== Work request ==
A word-for-word restatement of every record is required.

== Given data ==

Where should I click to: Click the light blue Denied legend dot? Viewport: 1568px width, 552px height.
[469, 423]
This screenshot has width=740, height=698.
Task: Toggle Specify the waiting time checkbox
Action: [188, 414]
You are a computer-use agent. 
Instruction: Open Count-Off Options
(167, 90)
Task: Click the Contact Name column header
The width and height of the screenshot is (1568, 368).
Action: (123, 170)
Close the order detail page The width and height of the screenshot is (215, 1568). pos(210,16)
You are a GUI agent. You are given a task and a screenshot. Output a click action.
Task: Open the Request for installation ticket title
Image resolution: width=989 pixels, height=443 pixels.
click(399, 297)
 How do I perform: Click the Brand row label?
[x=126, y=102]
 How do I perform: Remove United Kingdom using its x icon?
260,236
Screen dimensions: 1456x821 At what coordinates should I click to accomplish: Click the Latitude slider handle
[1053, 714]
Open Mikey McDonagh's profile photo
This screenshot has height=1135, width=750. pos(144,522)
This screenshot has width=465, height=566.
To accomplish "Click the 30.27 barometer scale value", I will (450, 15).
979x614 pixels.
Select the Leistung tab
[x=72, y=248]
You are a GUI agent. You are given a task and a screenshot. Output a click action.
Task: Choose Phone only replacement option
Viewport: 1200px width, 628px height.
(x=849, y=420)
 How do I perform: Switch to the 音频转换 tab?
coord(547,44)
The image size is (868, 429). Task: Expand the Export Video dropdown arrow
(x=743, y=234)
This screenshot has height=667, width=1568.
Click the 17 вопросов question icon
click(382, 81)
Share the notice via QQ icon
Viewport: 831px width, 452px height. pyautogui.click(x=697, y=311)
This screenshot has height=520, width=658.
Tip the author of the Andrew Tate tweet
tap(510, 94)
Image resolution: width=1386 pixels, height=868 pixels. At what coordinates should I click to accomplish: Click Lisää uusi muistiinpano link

== Exercise output ==
Where should I click to: Click the light blue Denied legend dot? Viewport: 1568px width, 552px height.
[469, 423]
This screenshot has width=740, height=698.
Task: Toggle Specify the waiting time checkbox
Action: [188, 414]
You are a computer-use agent. 
Instruction: Open Count-Off Options
(167, 90)
Task: Click the Contact Name column header
The width and height of the screenshot is (1568, 368).
Action: (123, 170)
Close the order detail page The width and height of the screenshot is (215, 1568). pos(210,16)
You are a GUI agent. You are given a task and a screenshot. Output a click action.
Task: Open the Request for installation ticket title
Image resolution: width=989 pixels, height=443 pixels.
click(399, 297)
 How do I perform: Click the Brand row label?
[x=126, y=102]
 How do I perform: Remove United Kingdom using its x icon?
260,236
Screen dimensions: 1456x821 At what coordinates should I click to accomplish: Click the Latitude slider handle
[1053, 714]
Open Mikey McDonagh's profile photo
This screenshot has height=1135, width=750. pos(144,522)
This screenshot has width=465, height=566.
To accomplish "Click the 30.27 barometer scale value", I will (450, 15).
979x614 pixels.
Select the Leistung tab
[x=72, y=248]
You are a GUI agent. You are given a task and a screenshot. Output a click action.
Task: Choose Phone only replacement option
Viewport: 1200px width, 628px height.
(x=849, y=420)
 How do I perform: Switch to the 音频转换 tab?
coord(547,44)
The image size is (868, 429). Task: Expand the Export Video dropdown arrow
(x=743, y=234)
This screenshot has height=667, width=1568.
Click the 17 вопросов question icon
click(382, 81)
Share the notice via QQ icon
Viewport: 831px width, 452px height. pyautogui.click(x=697, y=311)
This screenshot has height=520, width=658.
Tip the author of the Andrew Tate tweet
tap(510, 94)
Image resolution: width=1386 pixels, height=868 pixels. At what coordinates should I click to accomplish: Click Lisää uusi muistiinpano link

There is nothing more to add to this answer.